EXERCISE AIM -
Copy out only the rows from the line containing "Given: Disable the Sketch Grid checkbox" up to and including the line containing "pyautogui.click(x=35, y=426)", putting "toggle" in place of "checkbox" and keeping everything else the same.

ENTRIES -
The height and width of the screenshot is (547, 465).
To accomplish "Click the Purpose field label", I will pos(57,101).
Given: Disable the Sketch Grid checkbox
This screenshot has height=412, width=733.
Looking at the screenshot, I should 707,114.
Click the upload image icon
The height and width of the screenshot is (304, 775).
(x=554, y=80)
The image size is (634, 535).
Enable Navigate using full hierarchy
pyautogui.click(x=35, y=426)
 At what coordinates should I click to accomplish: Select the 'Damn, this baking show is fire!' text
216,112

--

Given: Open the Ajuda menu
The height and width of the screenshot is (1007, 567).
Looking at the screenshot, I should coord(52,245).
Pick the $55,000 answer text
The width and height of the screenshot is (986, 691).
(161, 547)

COMPLETED TASK -
Given: Disable the Sketch Grid toggle
This screenshot has height=412, width=733.
Looking at the screenshot, I should 707,114.
Click the upload image icon
The height and width of the screenshot is (304, 775).
(x=554, y=80)
The image size is (634, 535).
Enable Navigate using full hierarchy
pyautogui.click(x=35, y=426)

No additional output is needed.